Theodore Rex - Edmund Morris [145]
The article went on to report that Roosevelt’s Cabinet fully supported his plan, as did congressional leaders. Apparently the President was prepared to wait “a reasonable time” for ratification of the treaty, but if there was any hint of deliberate delay, he would quickly “make the above plan operable.”
One detail missing from the article was Cromwell’s private prediction that the Panamanian revolution would occur on the third day of November.
Roosevelt issued no denial of the World article, nor of similar scenarios in the Washington Evening Star and New York Sun. He was known to be a quick repudiator of his own faux pas, so evidently he was sending Bogotá a message. Herrán sent one, too, also predicting that Panama might secede.
Cromwell, for his part, smoothly assured reporters that he “still expected ratification.”
ON 15 JUNE, six solemn gentlemen waited on the President: Leo N. Levi, Jacob Furth, Solomon Sulzberger, Joseph D. Coons, Adolf Moses, and Simon Wolf. They were escorted by John Hay, courteously veiling his usual jocular anti-Semitism. (“The Hebrews—poor dears!”) One could not mock their present distress. All over America, Christians as well as Jews were collecting funds to help the surviving victims of the Kishinev pogrom. Ten thousand refugees were still homeless, and an equal number dependent on relief.
Roosevelt wanted to contribute one hundred dollars. “Would it do any good for me to say a word in behalf of the Jews?” he asked Hay and Root before receiving the delegation. “Or would it do harm?” He knew the answer in advance. They objected even to his sending money, on grounds of diplomatic propriety. “I suppose,” Roosevelt conceded, “it would be very much like the Tsar spreading his horror of our lynching Negroes.”
Hay tried to explain to the delegation, representing the executive committee of B’nai B’rith, that there were only two “motives” that might justify Administration criticism of Russia’s domestic policy. The first was national self-interest, and the second (hardly imaginable) an expressed willingness in St. Petersburg to listen. “What possible advantage would it be to the United States, and what possible advantage to the Jews of Russia, if we should make a protest against these fiendish cruelties and be told that it was none of our business?”
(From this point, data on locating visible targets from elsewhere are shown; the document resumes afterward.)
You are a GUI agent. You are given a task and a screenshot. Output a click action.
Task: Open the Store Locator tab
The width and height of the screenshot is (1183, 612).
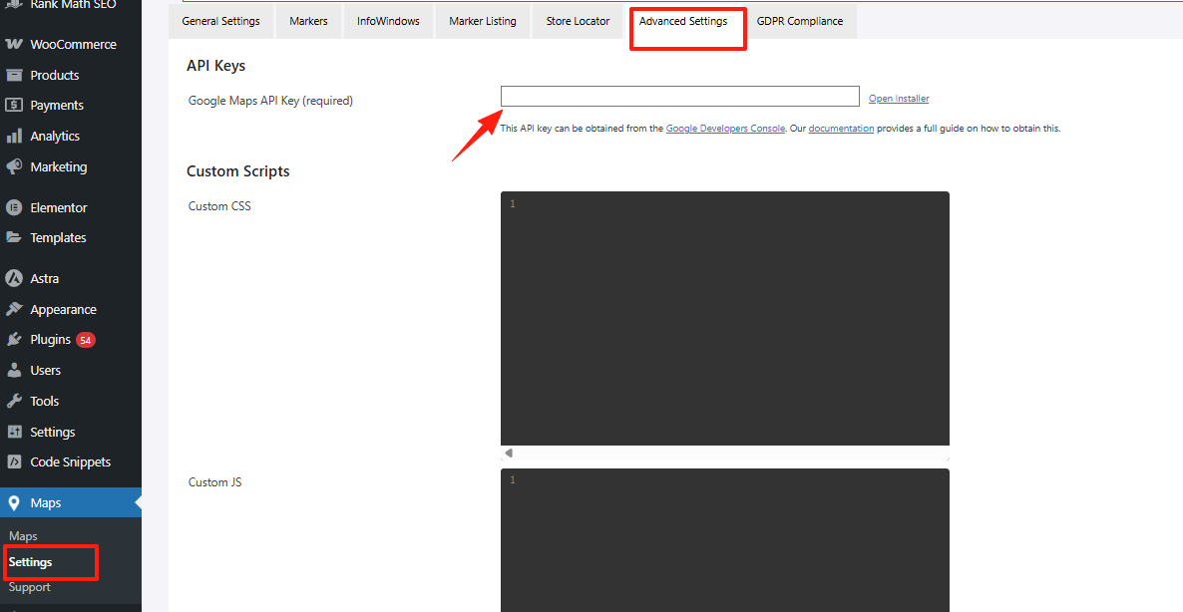tap(578, 20)
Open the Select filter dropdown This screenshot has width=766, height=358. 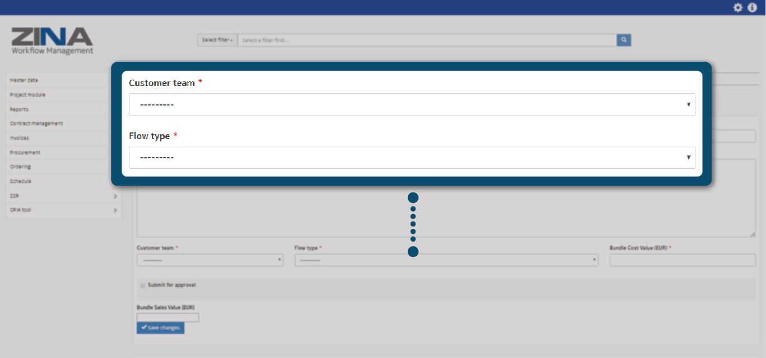pos(217,40)
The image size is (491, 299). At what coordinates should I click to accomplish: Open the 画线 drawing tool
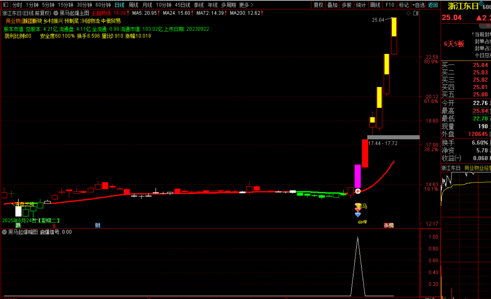click(x=375, y=5)
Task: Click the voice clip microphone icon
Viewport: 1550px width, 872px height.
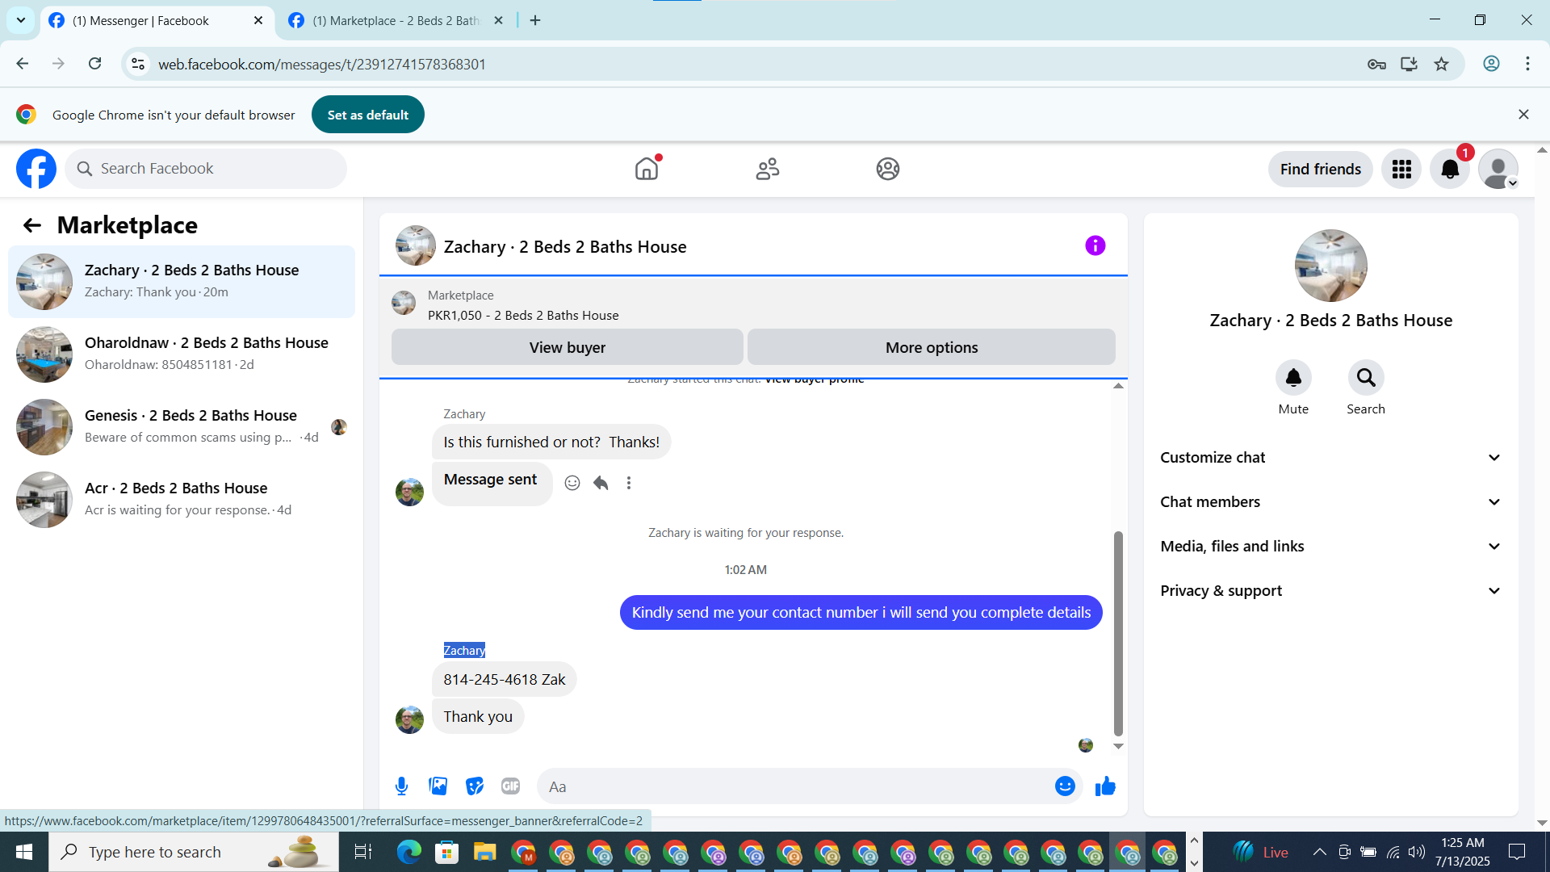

Leo Levi, the group’s spokesman, awkwardly addressed himself to the first consideration. He said that it was indeed in the national interest to prevent a diaspora of persecuted Russian Jews to America. The anti-Tsarist “propaganda” such immigrants would bring with them was sure to under-mine “amity between Russia and the United States.” Something must be done “to allay the fears of the Jews in Russia, and thus stem their rush to this country.”
Having thus expressed the traditional disdain of Western for Eastern Jews, Levi went on to read a petition to Nicholas II, the language of which was enough to make Hay blanch. It spoke of “horror and reprobation around the world” at the carnage in Kishinev, accused Russian authorities of tolerating “ignorance, superstition, and bigotry,” and concluded: “Religious persecution is more sinful and more fatuous even than war.”
Hay responded first, in unctuous but negative tones. He said that the United States deplored all “acts of cruelty and injustice” but had to “carefully consider” whether she had any right to question the internal affairs of another sovereign power. The Tsar in any case was an “enlightened sovereign” who would surely never permit another Kishinev.
Roosevelt spoke much more sympathetically. “I have never in my experience in this country known of a more immediate or a deeper expression of sympathy,” he said. It was natural that the United States, with her large Jewish population, should have “the most intense and widespread” reaction against the pogrom. He recited some lines from Longfellow’s “The Jewish Cemetery at Newport,” and paid tribute to the American Jews who had fought in the Revolution and Civil War.